A 1987 graduate of the University of Vermont with a bachelor’s degree in economics, Klein began his career as a junior analyst covering money markets and high-yield instruments for Integrated Resources, a financial services firm headquartered in New York. In 1989, while in the process of earning an MBA at Fordham University (which he would receive in 1990), Klein moved to Donaldson, Lufkin & Jenrette as a research assistant covering the industrials sector; he stayed with the firm through its acquisition by Credit Suisse in 2000. (Six years later the firm dropped First Boston from the name.)

When Klein joined DLJ, the high-yield market was still in its infancy. “There were lots of bad deals being done, and people questioned the viability of a high-yield market,” Klein recalls. But the doubts didn’t last long: “As the global appetite for yield grew, investors viewed it as an attractive asset class and as an alternative to equities,” he says.

The analyst expanded his coverage to include metals and mining and paper and packaging. He debuted on the All-America Fixed-Income Research Team in 1993, in the top spot in Basic Industries — the first of 29 appearances in the ranking (including a dozen first-place finishes) through last year, when Credit Suisse moved its research analysts to the trading desk and dubbed them sector strategists.

Klein approves of the reconfiguration. “It’s more fun,” he says. “There is more action, and you are closer to the activity.” Sector strategists still follow companies and publish, he says, but they have stopped giving formal buy, hold or sell recommendations. “The change allows us to react quicker to the news and to be more nimble with our client base,” Klein explains.

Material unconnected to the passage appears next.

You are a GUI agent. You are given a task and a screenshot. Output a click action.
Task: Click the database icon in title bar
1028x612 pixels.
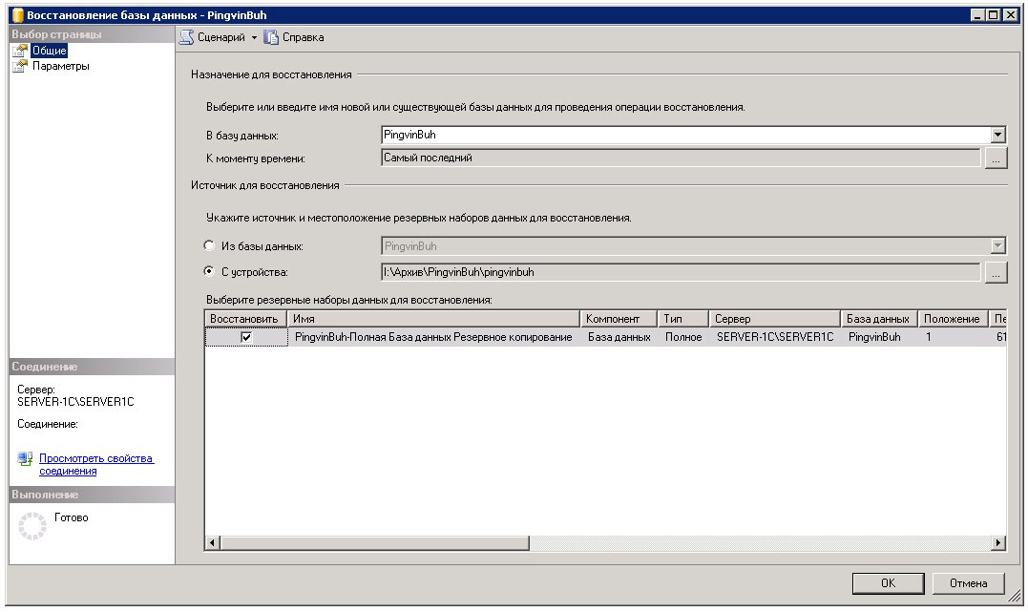pyautogui.click(x=16, y=15)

That flexibility is crucial given the market volatility created by the crisis, in which “every asset class got crushed, including high-yield debt,” he says.

Klein likes the challenge of helping clients identify the good investments from the bad. “Having been through several cycles and understanding the space and the companies I follow has helped me weed through it,” he says, noting that companies he’d always considered rock solid were trading at 40 cents to 50 cents on the dollar in the wake of the market rout. As a result, “it’s probably the best opportunity most investors would see in a lifetime,” he says.

The current turbulence in the equity and fixed-income markets has left few investors focused on buying opportunities — but those that are would do well to follow the advice of battle-tested veterans of the All-America Fixed-Income Research Team.